Nicole Kidman adds her considerable star power to Secret in Their Eyes

C+The phrase, “It loses something in the translation,” seems to apply with distressing frequency to American remakes of acclaimed foreign films. The latest example of this phenomenon is Secret in Their Eyes, a remake of the highly acclaimed 2009 Best Foreign Film Oscar winner from Argentina. Despite the presence of high-octane stars Nicole Kidman and Julia Roberts, as well as Chiwetel Ejiofor, in the cast, the new film never rises above the level of a routine thriller.

Secret in Their Eyes follows two investigations into the same crime occurring 13 years apart. In 2002, the teenage daughter of FBI agent Jess Cobb (Roberts) is brutally raped and murdered. Fellow FBI agent Ray Karsten (Ejiofor) soon arrests a suspect, but Assistant DA Claire Sloan (Kidman) has to release him because the man is working as an informant against possible post-9/11 terrorists. The suspect soon disappears, but years later, Karsten, now a private investigator, thinks that he has located the killer and seeks Claire’s help in making an arrest.

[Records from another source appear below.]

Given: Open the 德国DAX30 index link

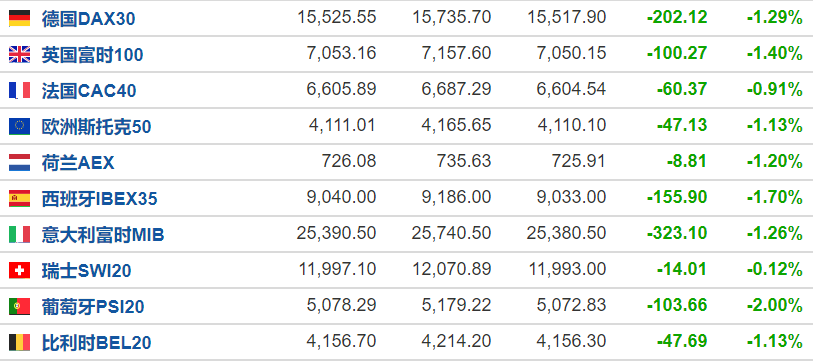Looking at the screenshot, I should (x=89, y=19).
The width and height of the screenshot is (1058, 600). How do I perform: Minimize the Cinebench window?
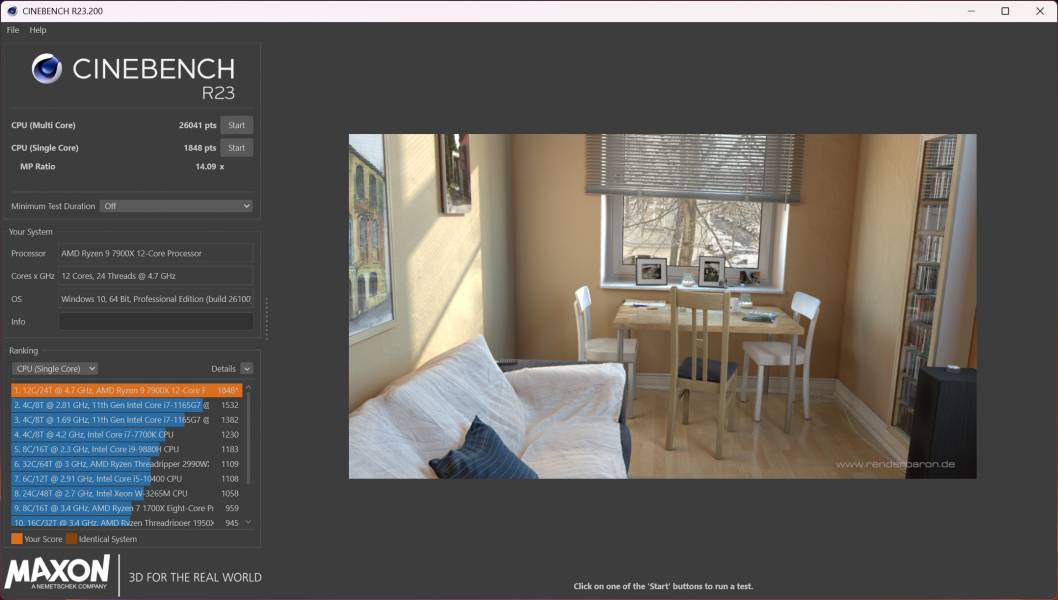(x=970, y=11)
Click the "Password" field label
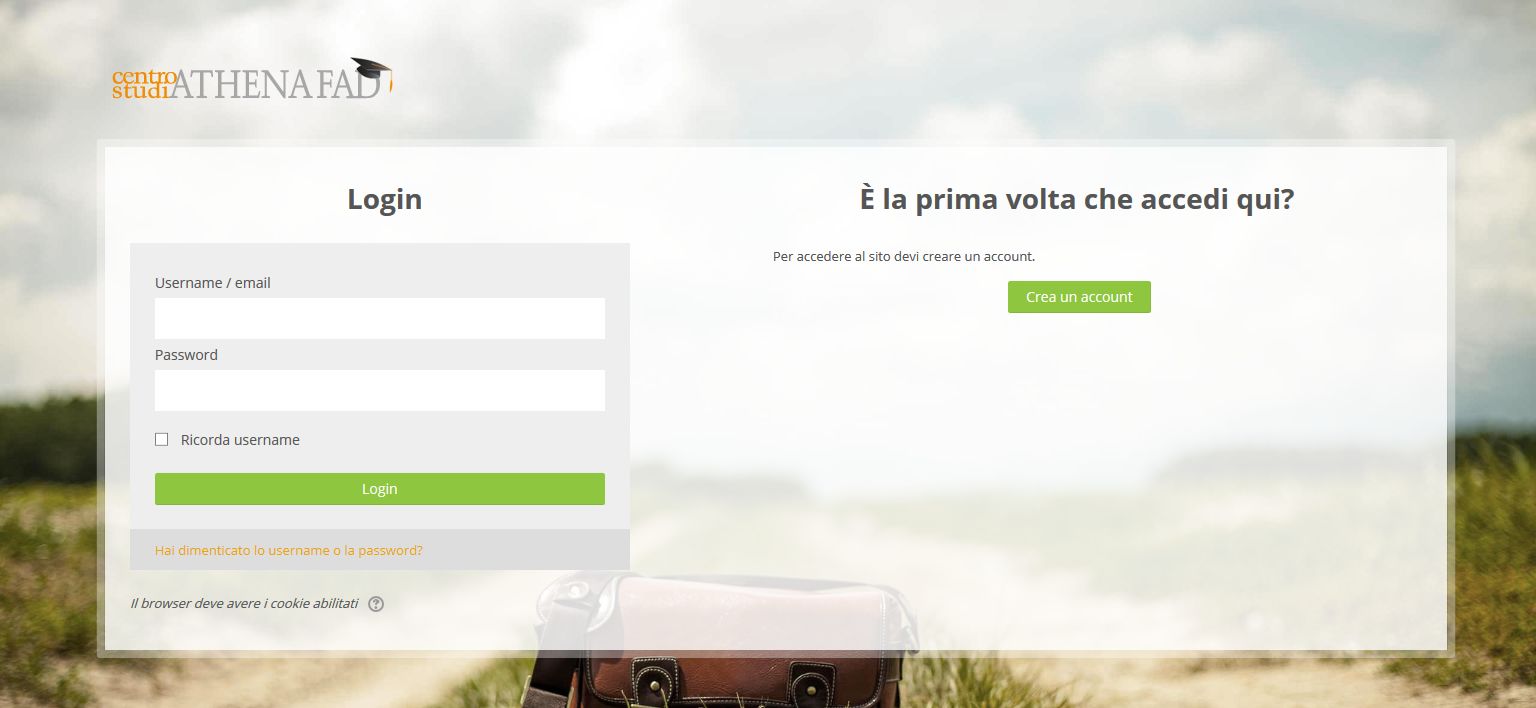 click(186, 355)
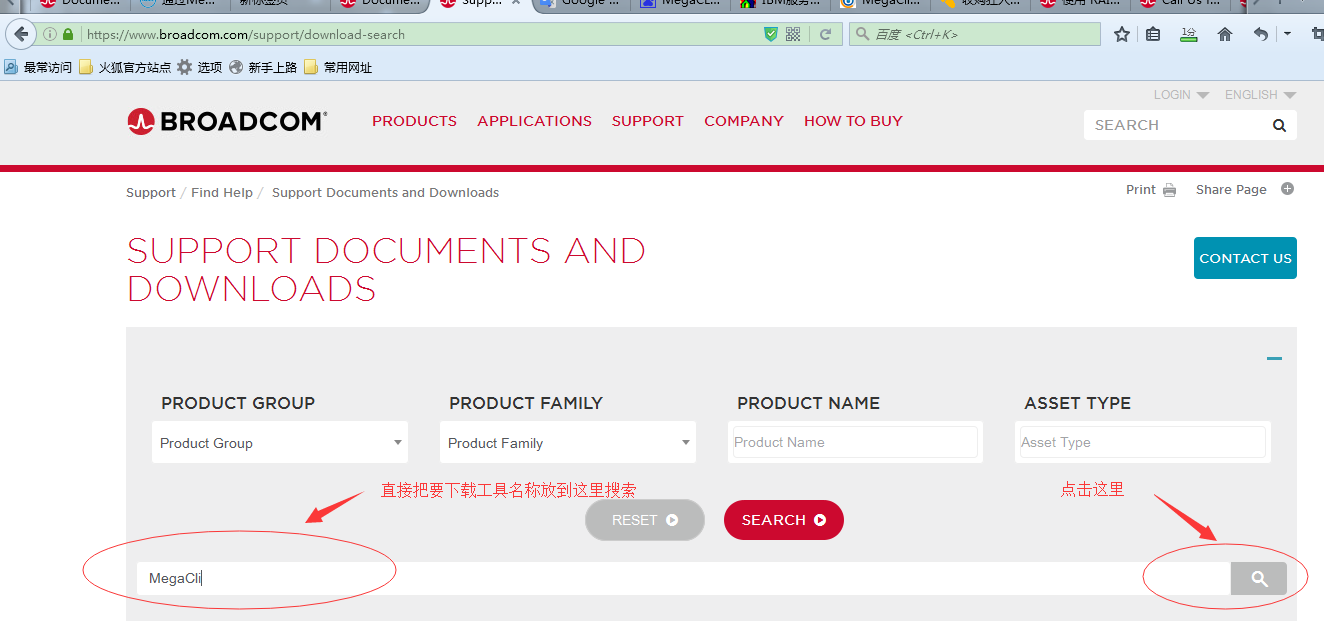Click the CONTACT US button
1324x626 pixels.
click(x=1245, y=258)
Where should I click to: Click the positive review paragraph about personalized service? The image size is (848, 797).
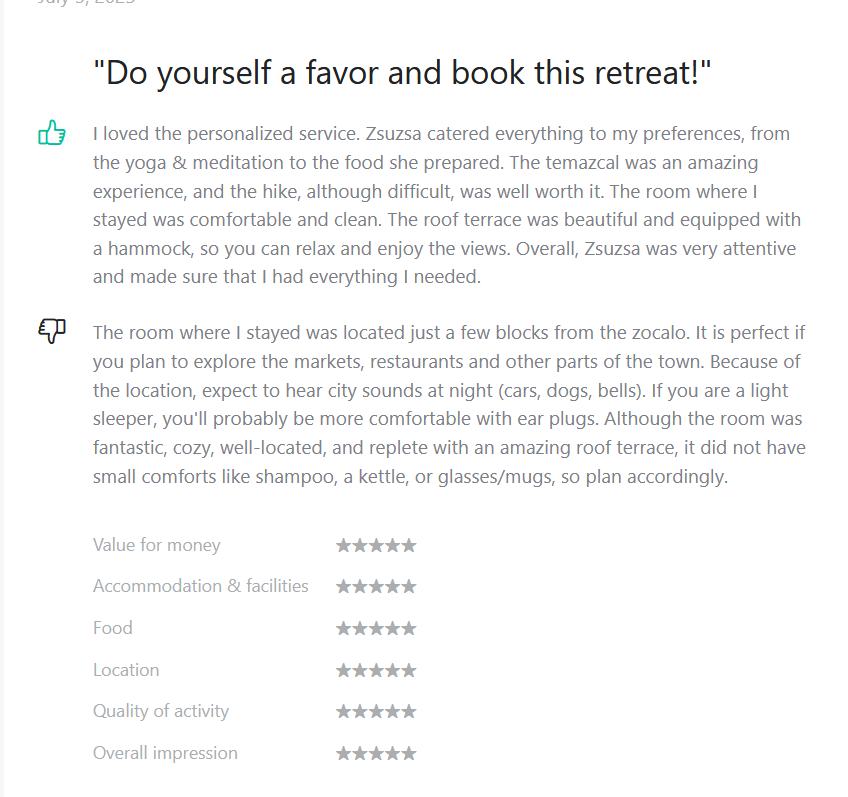coord(447,205)
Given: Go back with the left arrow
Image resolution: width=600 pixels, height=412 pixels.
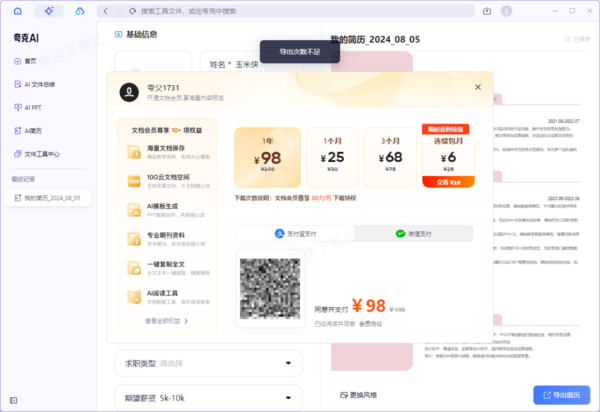Looking at the screenshot, I should (x=106, y=11).
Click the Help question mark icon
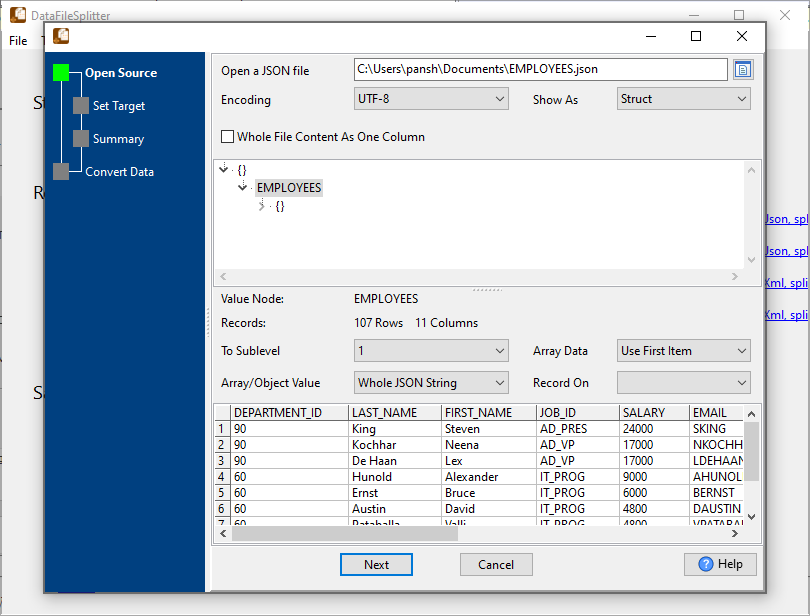Screen dimensions: 810x616 point(705,564)
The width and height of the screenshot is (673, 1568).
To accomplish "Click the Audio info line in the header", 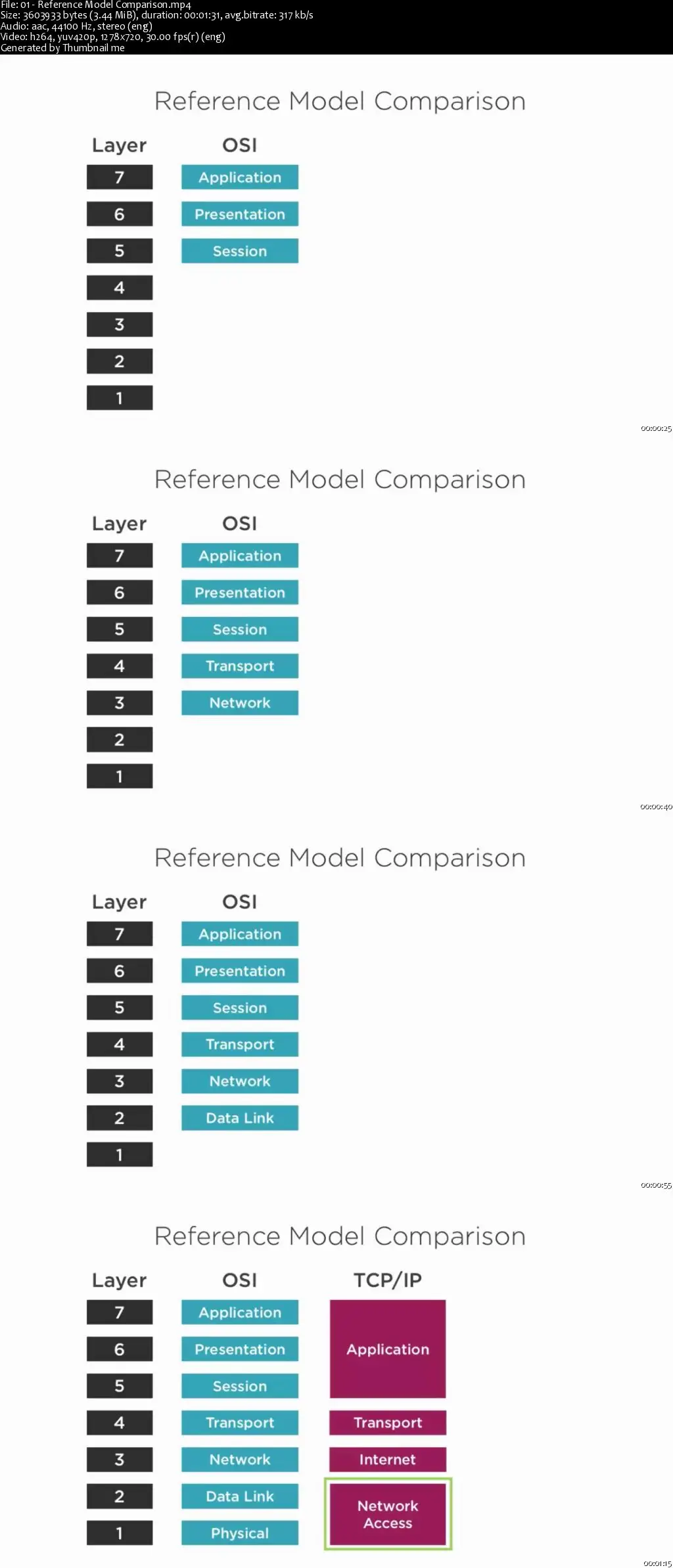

In the original version of Secret in Their Eyes, the victim was a married woman whose husband ‘s grief led the police detective to pursue the investigation of what had become a cold case. The detective empathized with the widower because of his own unrequited love for the prosecuting attorney. Ironically, replacing a relatively minor character in the original with Julia Roberts, who is an integral part of the task force, harms the entire dynamic of the film. Director Billy Ray beefs up Roberts’ role by providing flashback scenes of happier times with Jess and her daughter to explain Ray’s continued pursuit of the case for a decade, thus reducing Claire’s character to mere eye candy. The result is a routine procedural, replete with shootouts and chases, and not all that credible a one. The national security rationale for dropping the case given by the district attorney (Alfred Molina) never rings true with Jess sitting in the next room grieving about her lost daughter. Kidman still has the most effective moment in Secret in Their Eyes, an interrogation scene in which she uses her sex appeal to elicit an incriminating reaction by the suspect. Beyond that, the movie feels oddly drained of passion until the shock ending that, while still powerful, is far more muddled than in the original. There’s simply too little secret left in Secret in Their Eyes.